--- Список заданий ---
A - Воспроизведите без изменений фрагмент реферата о Феофане Греке, начиная со слов «Скачать .docx |» и заканчивая словами «Башегурова Н. А.».
B - Перескажите короче абзац реферата о Феофане Греке, который начинается словами «Из огромного творческого наследия». Сохраните его основные факты.
C - Напишите следующую часть реферата о Феофане Греке, продолжив его после последнего приведённого абзаца.

+++ Текст документа

Скачать .docx | Скачать .pdf |
Реферат: Троица Феофана Грека и влияние духовной жизни Новгорода на творчество художника
Министерство образования и науки Российской Федерации
ТОМСКИЙ ГОСУДАРСТВЕННЫЙ УНИВЕРСИТЕТ (ТГУ)
Исторический факультет
Кафедра отечественной истории
РЕФЕРАТ
«”Троица” Феофана Грека
и влияние духовной жизни Новгорода на творчество художника»
Руководитель
А. Г. Жеравина
Автор работы
Башегурова Н. А.
группа 03004
Томск 2010
Творчество Феофана Грека привлекало к себе исследователей русской живописи второй половины XIV – начала XV вв. ещё с начала изучения культурного наследия в России. И хотя в последнее время больше внимания уделяют искусству Андрея Рублёва, фигура Феофана Грека не становится менее значимой для изучения истории культуры.
Из огромного творческого наследия иконописца сохранилось очень немного и все сохранившиеся произведения относятся к периоду жизни на Руси, более ранние работы погибли. Начало же русского периода связано с Новгородом. По сообщению летописи, в 1378 г. Феофан Грек расписал храм Спаса Преображения на Ильине улице. Среди части сохранившихся на сегодня фресок можно увидеть и «Троицу».

++++++
+++ Блок данных

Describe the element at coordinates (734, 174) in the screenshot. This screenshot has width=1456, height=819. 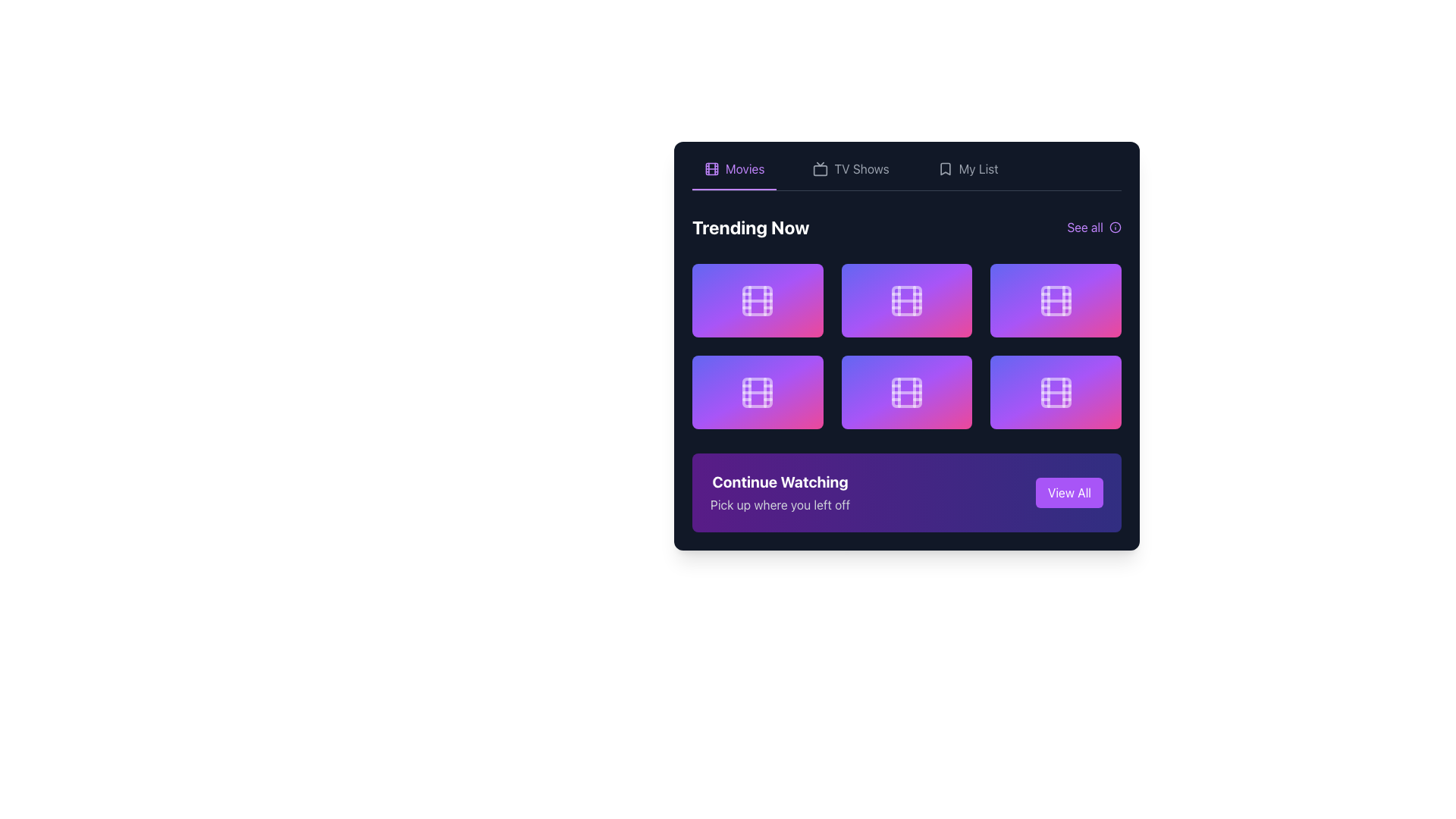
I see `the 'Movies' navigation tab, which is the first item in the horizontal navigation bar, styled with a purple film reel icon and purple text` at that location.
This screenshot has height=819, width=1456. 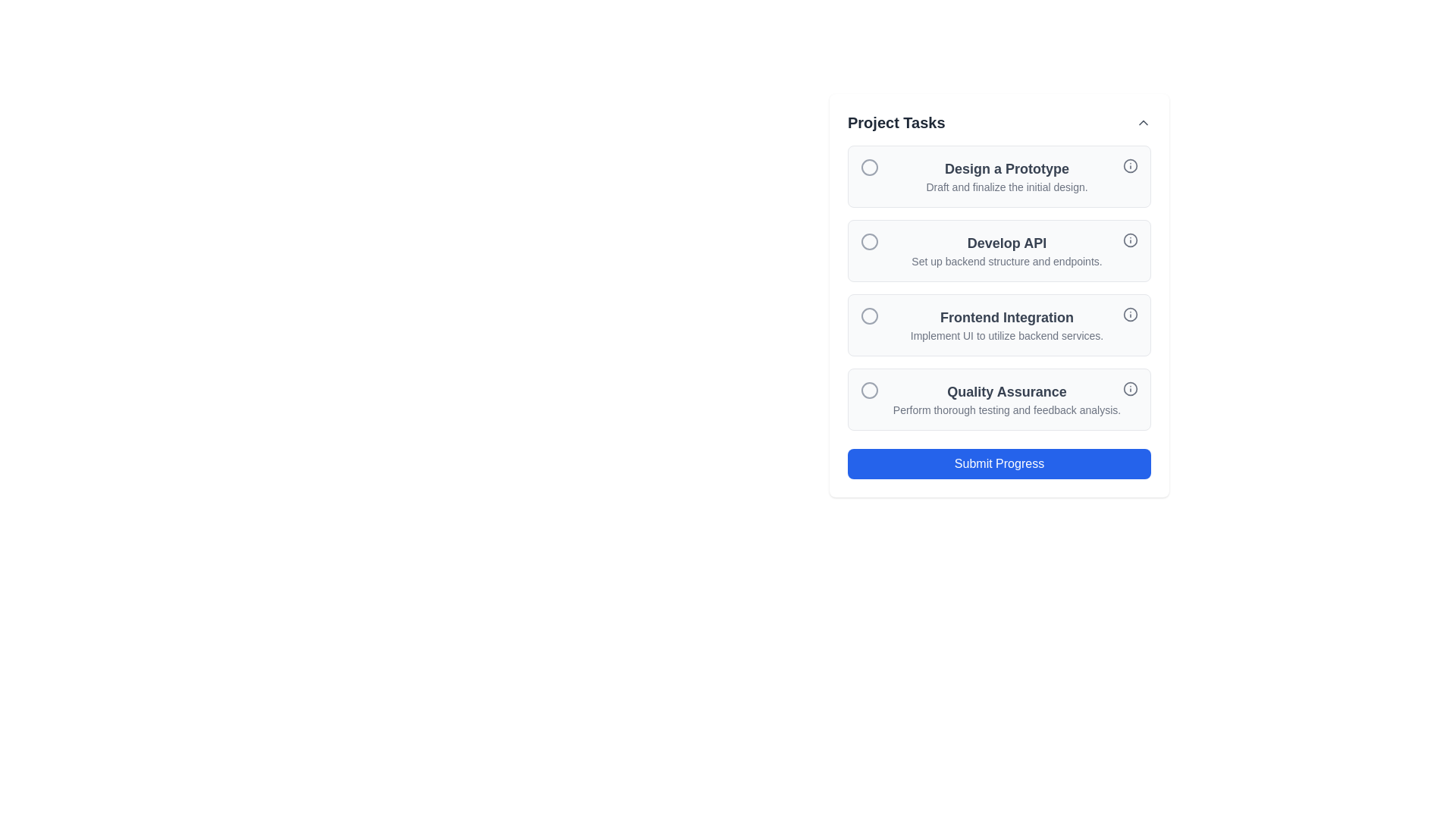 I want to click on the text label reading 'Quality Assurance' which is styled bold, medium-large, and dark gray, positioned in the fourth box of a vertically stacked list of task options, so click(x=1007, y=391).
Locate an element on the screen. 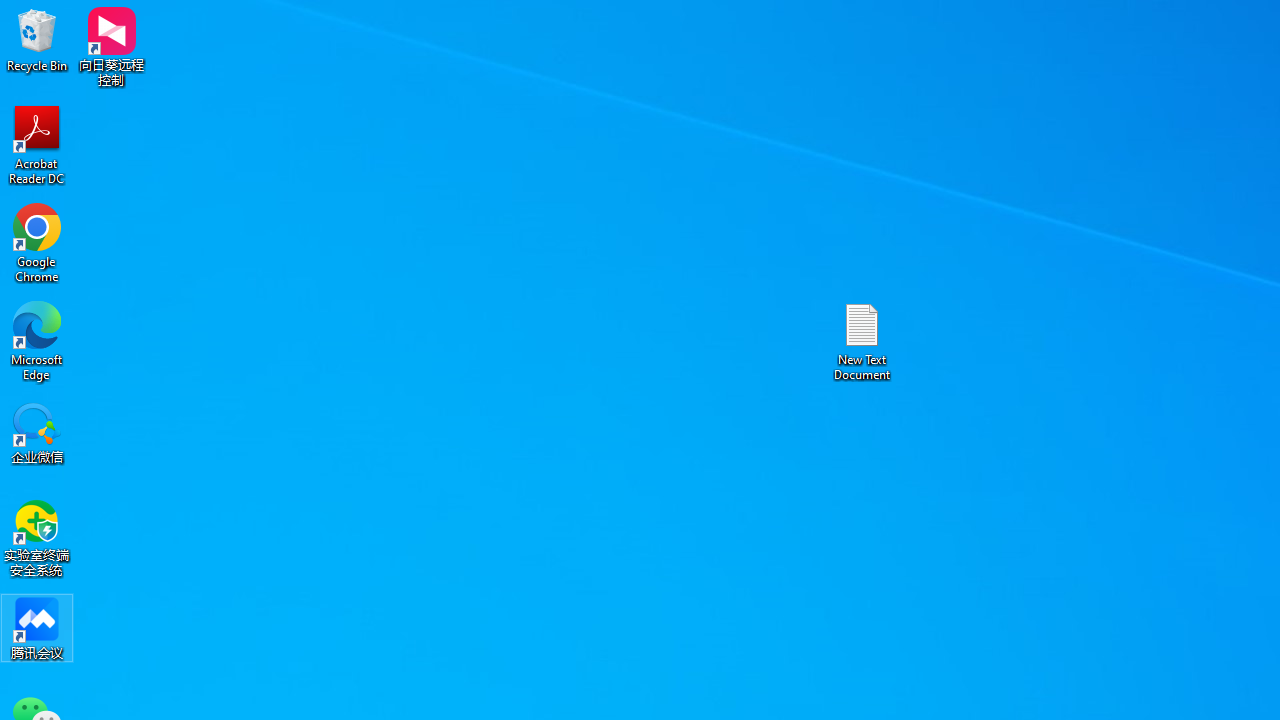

++++++

--- Ответы по порядку ---
A -
Скачать .docx | Скачать .pdf |
Реферат: Троица Феофана Грека и влияние духовной жизни Новгорода на творчество художника
Министерство образования и науки Российской Федерации
ТОМСКИЙ ГОСУДАРСТВЕННЫЙ УНИВЕРСИТЕТ (ТГУ)
Исторический факультет
Кафедра отечественной истории
РЕФЕРАТ
«”Троица” Феофана Грека
и влияние духовной жизни Новгорода на творчество художника»
Руководитель
А. Г. Жеравина
Автор работы
Башегурова Н. А.

B - От наследия Феофана Грека осталось очень немного. Все сохранившиеся работы относятся к его жизни на Руси, а более ранние погибли. Русский период начался в Новгороде. По летописи, в 1378 г. Феофан расписал храм Спаса Преображения на Ильине улице. Среди уцелевших фресок этого храма есть и «Троица».

C -
«Троица» Феофана Грека вызвала во мне интерес по двум причинам: во-первых, эта фреска, изображающая три ипостаси Бога, была написана раньше, чем одноимённая фреска Андрея Рублёва, которая всем очень хорошо известна. Стало интересно узнать, как видел «Троицу» Феофан Грек, и какой смысл вложил он в её изображение. Второй причиной является интерес ко влиянию, оказанному духовной жизнью общества на творчество живописцев, которое можно проследить на примере стиля росписей храма Спаса Преображения на Ильиной Улице в Новгороде.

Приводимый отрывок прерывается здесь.